**DATA SHOWN:**

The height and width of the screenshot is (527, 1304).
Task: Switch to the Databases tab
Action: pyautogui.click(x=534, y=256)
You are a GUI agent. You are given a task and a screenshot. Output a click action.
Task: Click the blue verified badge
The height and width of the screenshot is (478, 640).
==
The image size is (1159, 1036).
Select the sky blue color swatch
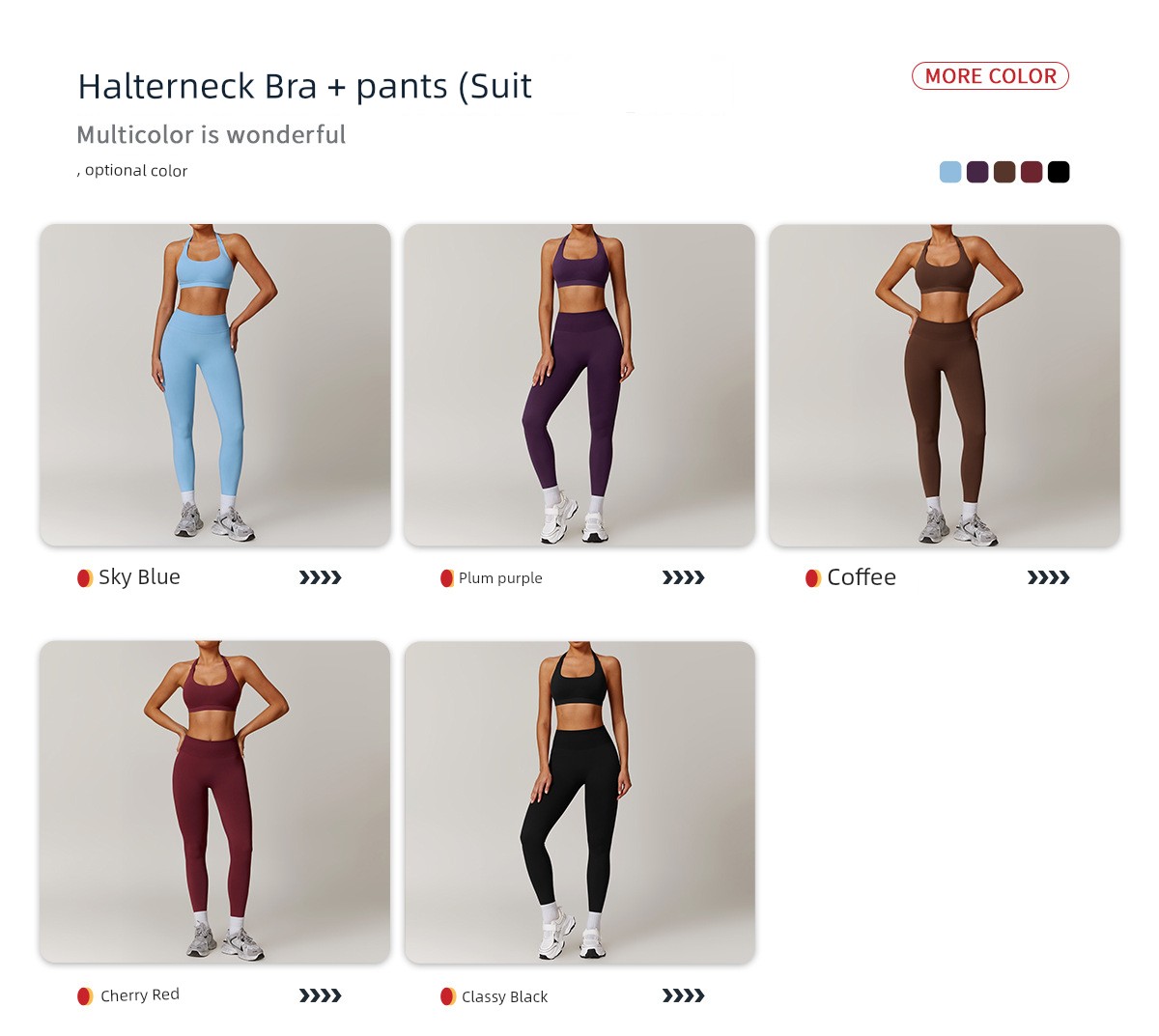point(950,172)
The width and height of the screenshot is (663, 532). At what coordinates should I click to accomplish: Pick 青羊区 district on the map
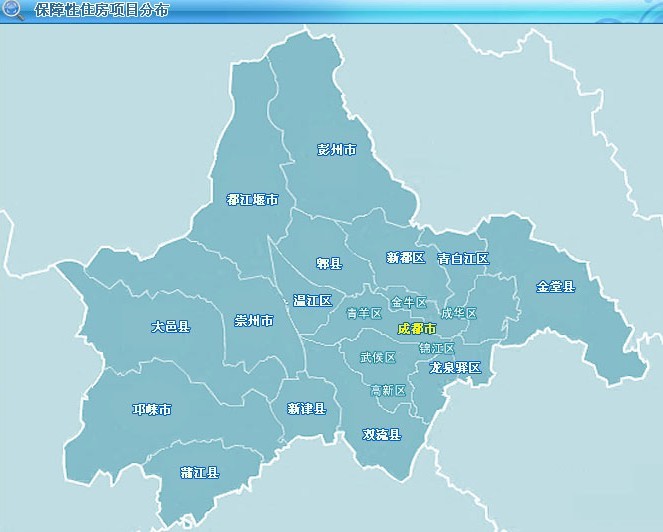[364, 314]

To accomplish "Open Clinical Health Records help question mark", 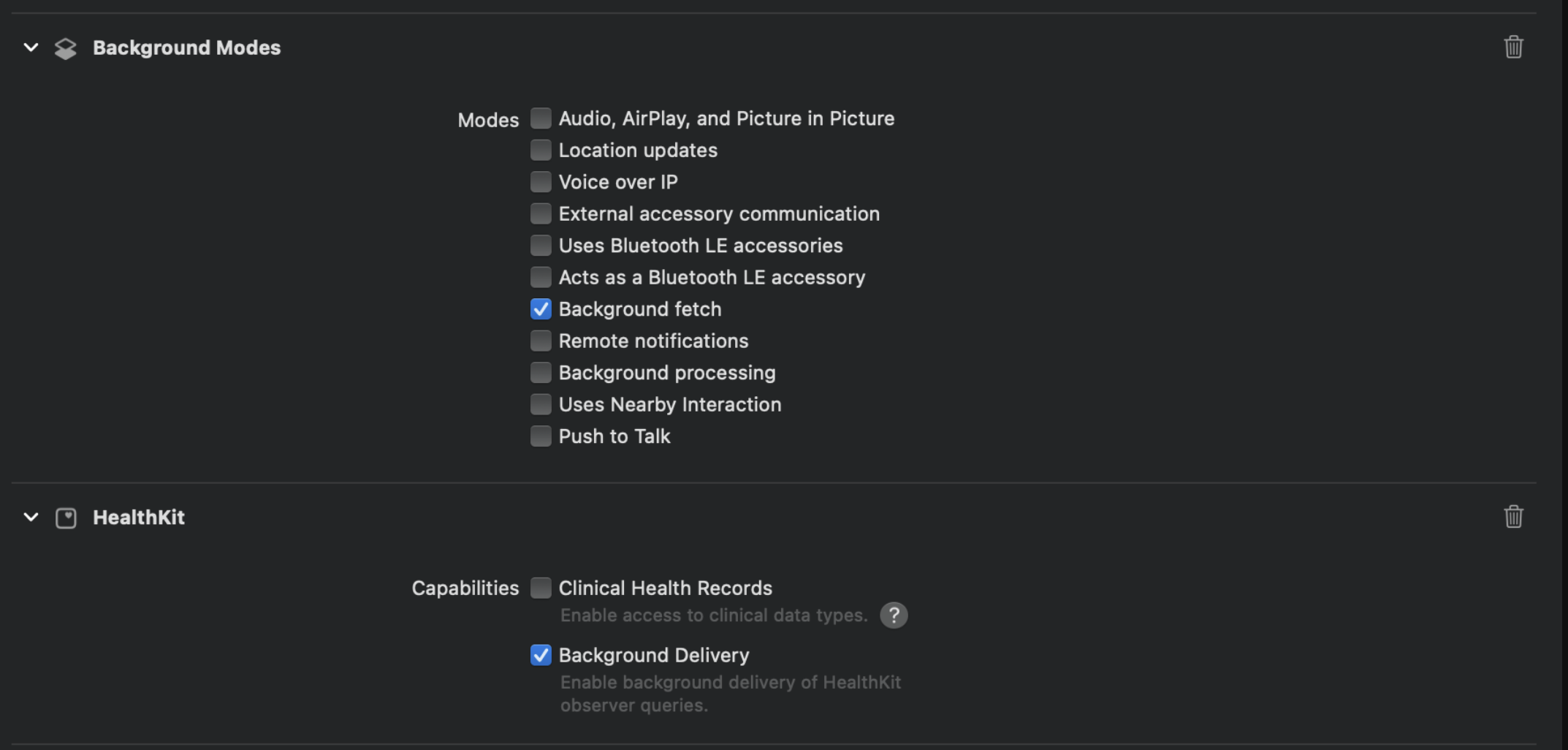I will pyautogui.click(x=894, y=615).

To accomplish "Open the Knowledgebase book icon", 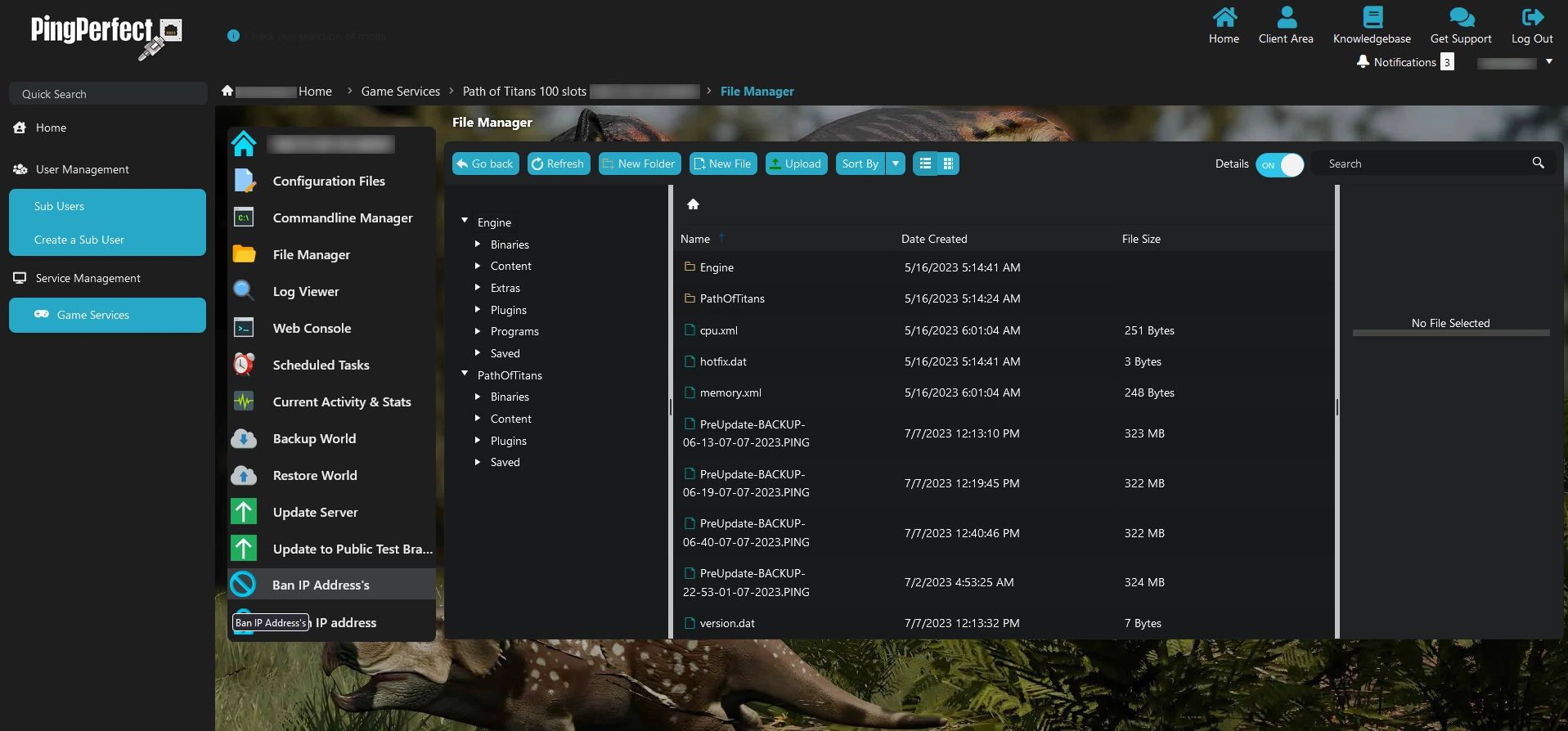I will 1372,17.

**ABOUT THIS EXERCISE:** Take exactly the lines from the one containing "You are a GUI" through the one containing "The height and width of the screenshot is (478, 640)." in the data above, and output them with nothing added.

**WRITTEN ANSWER:**
You are a GUI agent. You are given a task and a screenshot. Output a click action.
Task: Click the blue verified badge
The height and width of the screenshot is (478, 640).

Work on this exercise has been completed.